The 12 Must-Read Books of 2021

With summer well and truly underway, and January setting us with all good intentions, there is never a better time to start your reading list.

So, get your bookmarks at the ready…

 

  1. The Duke and I by Julia Quinn

Dear gentle reader, unless you have been living under a rock, you would have heard about, or indeed already binge-watched, Shonda Rhimes’ latest series created for Netflix, Bridgerton. At the time of writing this, the series has courted more than 63 million households, which makes it Netflix’s fifth biggest original series launched thus far. This regency-set piece is a delightful blend of Pride and Prejudice and Gossip Girl, making for some scandalous, seductive, and addictive viewing. However, the fantastic series that it is based upon is equally deserving of admiration. While you desperately await the calling of season two, we suggest an unchaperoned reading of The Duke and I, just for starters.

Visit: juliaquinn.com 

 

  1. The Most Beautiful Girl in Cuba by Chanel Cleeton

Given the year that was 2020, we all need a bit of respite, and there is no better escape than that of the pages of a good book. Chanel’s Next Year in Havana received well-deserved acclaim, including being chosen as a Reese Witherspoon book club pick, and her latest novel is set to follow suit. Set during the nineteenth century and following three revolutionary women fighting for freedom in New York, this intoxicating blend of fascinating history and female empowerment is as delicious as a mojito. It will be worth the wait to indulge on May 4, 2021.

Visit: chanelcleeton.com

 

  1. The Champagne Wars by Fiona McIntosh

Another divine read by the talented Fiona! Set in France during WWI, this captivating tale follows the story of champenoise Sophie Delancré as she navigates hardships, love, and loss while running a business and continuing her family legacy. This heart-stopping story not only opens up the world of champagne, but gives an insight into a remarkable part of the globe during world – and history – defining events.

## INPUT DATA
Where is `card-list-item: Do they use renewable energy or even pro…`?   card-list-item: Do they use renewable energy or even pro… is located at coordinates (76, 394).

## CHECK YOUR UNDERSTANDING
a) Rewrite the reading list between "1. The Most" and "May 4, 2021.", inclusive, changing "mojito" to "daiquiri".
b) According to the reading list, where and when is The Champagne Wars set?

## ANSWERS
a)
1. The Most Beautiful Girl in Cuba by Chanel Cleeton

Given the year that was 2020, we all need a bit of respite, and there is no better escape than that of the pages of a good book. Chanel’s Next Year in Havana received well-deserved acclaim, including being chosen as a Reese Witherspoon book club pick, and her latest novel is set to follow suit. Set during the nineteenth century and following three revolutionary women fighting for freedom in New York, this intoxicating blend of fascinating history and female empowerment is as delicious as a daiquiri. It will be worth the wait to indulge on May 4, 2021.

b) In France during WWI.